_Selected extract:_
Friday, June 13, 2008


I spent the day with friends at the Pennsylvania Lavendar Festival hosted by Willow Pond Farm.

I did not realize how many different varities of lavendar there are. We took a lavender wand making class. We decided we were better knitters. Not all of us are meant to be lavender wand makers. The class is usually a half hour. We were there for an hour and a half.
They sold, of course, lavender. But they also are an herb farm. I came away with tarragon, rosemary, roe, thai basil, spicey oregano, thyme lime, and a few others. Margaret and I picked up a curry we were all excited about-- only to read in the car that you shouldn't cook with it.
Some of the spoils: lavender honey, a herbal flea collar for the puppy, a computer wrist pad with soothing lavender, a neck rap, multiple herb mixes. I also picked up a grab bag that had candles, soap and lavender sachet. The dreaded lavender wand is the white object with the bow.
I had a wonderful time and look forward to it's return next year.
P.S. The pitcher on the right hand side is full of marigold infused water. A co-worker suggested this as a non herbicidal remedy for bugs in the garden. She said it was always succesful for her dad. I will let you know.

_Data excerpts:_
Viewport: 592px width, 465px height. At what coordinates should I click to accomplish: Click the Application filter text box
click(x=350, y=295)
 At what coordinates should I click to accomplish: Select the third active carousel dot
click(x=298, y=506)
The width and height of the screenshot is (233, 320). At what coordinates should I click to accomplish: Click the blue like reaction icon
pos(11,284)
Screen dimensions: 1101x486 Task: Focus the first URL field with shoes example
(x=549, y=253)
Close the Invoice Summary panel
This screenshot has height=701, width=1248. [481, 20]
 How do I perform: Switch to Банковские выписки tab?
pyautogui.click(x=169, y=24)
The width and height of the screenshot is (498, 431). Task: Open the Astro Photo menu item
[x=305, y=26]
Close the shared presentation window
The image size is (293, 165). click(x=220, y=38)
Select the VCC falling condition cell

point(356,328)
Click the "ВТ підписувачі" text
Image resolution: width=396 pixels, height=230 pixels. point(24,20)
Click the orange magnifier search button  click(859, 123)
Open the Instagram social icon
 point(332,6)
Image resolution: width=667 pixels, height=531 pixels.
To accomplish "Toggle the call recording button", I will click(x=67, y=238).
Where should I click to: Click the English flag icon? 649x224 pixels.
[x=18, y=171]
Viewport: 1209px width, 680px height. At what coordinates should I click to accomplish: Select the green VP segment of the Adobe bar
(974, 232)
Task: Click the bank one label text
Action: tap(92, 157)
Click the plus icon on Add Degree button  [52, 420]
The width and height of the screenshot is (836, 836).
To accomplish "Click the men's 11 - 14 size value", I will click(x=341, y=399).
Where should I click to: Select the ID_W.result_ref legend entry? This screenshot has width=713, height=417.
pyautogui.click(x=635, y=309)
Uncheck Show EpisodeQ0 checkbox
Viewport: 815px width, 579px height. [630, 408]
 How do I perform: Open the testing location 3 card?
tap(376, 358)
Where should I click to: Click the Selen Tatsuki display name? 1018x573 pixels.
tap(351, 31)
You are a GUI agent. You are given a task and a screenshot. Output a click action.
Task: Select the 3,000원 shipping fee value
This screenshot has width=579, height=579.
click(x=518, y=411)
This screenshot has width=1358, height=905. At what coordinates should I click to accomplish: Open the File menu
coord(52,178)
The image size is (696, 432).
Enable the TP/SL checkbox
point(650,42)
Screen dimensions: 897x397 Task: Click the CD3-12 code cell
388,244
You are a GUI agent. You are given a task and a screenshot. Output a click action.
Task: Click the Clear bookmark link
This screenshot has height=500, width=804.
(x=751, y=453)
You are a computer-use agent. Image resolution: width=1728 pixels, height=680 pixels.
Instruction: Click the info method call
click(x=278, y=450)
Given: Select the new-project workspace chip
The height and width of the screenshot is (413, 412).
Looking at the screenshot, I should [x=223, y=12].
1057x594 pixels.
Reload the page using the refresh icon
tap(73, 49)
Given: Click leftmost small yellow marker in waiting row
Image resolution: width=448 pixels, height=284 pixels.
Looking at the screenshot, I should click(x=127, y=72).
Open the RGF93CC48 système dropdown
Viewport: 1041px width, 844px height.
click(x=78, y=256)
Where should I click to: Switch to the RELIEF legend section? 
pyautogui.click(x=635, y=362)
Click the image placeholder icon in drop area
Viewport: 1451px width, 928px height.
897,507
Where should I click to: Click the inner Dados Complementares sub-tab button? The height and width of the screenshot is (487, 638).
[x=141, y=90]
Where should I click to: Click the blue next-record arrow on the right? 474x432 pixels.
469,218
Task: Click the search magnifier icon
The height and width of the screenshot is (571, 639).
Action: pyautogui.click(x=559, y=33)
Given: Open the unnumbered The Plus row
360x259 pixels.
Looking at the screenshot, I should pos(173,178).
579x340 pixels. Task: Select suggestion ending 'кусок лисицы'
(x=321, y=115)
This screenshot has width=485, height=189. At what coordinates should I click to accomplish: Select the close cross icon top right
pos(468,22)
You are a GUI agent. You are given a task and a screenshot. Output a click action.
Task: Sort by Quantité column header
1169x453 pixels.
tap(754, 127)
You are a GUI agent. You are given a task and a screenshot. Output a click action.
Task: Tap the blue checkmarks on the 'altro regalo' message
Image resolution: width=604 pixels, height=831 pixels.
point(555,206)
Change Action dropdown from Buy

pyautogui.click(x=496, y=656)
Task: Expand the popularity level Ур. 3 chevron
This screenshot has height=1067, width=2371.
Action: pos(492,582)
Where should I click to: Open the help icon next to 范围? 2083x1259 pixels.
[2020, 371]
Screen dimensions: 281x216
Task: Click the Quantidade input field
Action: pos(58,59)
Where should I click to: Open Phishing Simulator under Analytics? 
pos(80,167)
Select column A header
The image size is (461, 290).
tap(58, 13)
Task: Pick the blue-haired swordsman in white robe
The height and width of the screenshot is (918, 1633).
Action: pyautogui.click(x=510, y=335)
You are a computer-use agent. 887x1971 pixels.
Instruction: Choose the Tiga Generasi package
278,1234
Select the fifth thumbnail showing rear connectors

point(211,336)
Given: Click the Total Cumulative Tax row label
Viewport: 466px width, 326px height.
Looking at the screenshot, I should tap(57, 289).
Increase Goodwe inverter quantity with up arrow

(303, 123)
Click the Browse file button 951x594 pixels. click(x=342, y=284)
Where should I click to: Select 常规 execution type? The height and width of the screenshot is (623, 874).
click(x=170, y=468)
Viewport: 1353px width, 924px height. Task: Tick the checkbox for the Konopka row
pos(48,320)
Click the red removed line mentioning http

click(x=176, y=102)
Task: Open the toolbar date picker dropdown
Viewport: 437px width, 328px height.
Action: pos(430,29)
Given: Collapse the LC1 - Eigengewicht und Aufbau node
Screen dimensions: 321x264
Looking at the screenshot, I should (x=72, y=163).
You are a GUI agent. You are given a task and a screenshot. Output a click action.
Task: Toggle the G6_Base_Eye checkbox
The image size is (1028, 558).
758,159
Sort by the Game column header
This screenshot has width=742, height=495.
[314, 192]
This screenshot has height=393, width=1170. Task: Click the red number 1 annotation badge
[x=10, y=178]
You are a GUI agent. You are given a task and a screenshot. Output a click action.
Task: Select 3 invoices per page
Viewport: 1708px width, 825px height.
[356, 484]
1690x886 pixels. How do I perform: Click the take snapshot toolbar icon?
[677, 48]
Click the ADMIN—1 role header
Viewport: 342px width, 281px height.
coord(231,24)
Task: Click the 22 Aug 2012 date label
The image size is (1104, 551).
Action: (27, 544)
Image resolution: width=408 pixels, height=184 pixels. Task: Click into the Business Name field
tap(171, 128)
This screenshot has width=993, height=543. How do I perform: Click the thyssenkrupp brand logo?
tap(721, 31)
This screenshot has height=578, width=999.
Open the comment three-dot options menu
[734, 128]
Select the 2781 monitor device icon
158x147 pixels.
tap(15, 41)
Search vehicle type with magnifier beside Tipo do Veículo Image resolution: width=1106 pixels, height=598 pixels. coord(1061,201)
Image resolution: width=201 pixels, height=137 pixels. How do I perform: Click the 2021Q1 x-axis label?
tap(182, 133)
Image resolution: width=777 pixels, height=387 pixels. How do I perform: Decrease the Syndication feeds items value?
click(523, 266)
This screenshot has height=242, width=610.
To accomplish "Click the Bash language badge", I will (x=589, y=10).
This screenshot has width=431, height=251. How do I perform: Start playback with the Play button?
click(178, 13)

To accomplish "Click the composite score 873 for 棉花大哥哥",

_What to work on:_
(1) Answer the following from the lavender festival post.
(a) Which farm hosted the festival?
(b) How long does the lavender wand making class usually last?
(c) What fills the pitcher on the right hand side?
(2) Carry on the lavender festival post from its final sentence onward.

_Answers given:_
(1)
(a) Willow Pond Farm.
(b) Half an hour.
(c) Marigold infused water.

(2)
Elise said...

I almost bought lavender tea in Pasadena. The lable said it was a calming drink for right before bedtime. I do love the scent. What is roe?

Margaret said...

I had lavender tea there! It was really good. They also served lavender lemonade, and lavender scones.
Couldn't find any lavender martinis. Maybe next year...

gerry said...

Never heard of it, but they said it had beautful foilage and attracted butterflies and I wanted to do that in one of the gardens. Thought I would give it a try.

Diana said...

Sounds like a fun day! I love the scent of lavender. So calming!!

gerry said...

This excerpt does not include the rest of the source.